(Pixel coordinate grounding data)
━━━━━━━━━━━━━━━━━━━━━━━━━━━━━━

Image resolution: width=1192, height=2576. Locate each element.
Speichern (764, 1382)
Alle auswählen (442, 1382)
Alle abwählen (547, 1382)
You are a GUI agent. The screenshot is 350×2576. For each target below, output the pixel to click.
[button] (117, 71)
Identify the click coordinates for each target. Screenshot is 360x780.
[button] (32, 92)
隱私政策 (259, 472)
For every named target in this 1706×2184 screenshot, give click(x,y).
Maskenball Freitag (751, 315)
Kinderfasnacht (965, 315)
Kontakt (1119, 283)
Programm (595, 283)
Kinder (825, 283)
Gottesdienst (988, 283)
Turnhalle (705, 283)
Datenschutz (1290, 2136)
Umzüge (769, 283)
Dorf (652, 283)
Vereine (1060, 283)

━━━━━━━━━━━━━━━━━━━━━━━━━━━━━━

* [What you have to do] Please reproduce exactly the lines above, beginning with the first and ending with the line that contains "[button] (117, 71)", and include nothing outside that range.

* [Output for this exercise]
Image resolution: width=1192, height=2576. Locate each element.
Speichern (764, 1382)
Alle auswählen (442, 1382)
Alle abwählen (547, 1382)
You are a GUI agent. The screenshot is 350×2576. For each target below, output the pixel to click.
[button] (117, 71)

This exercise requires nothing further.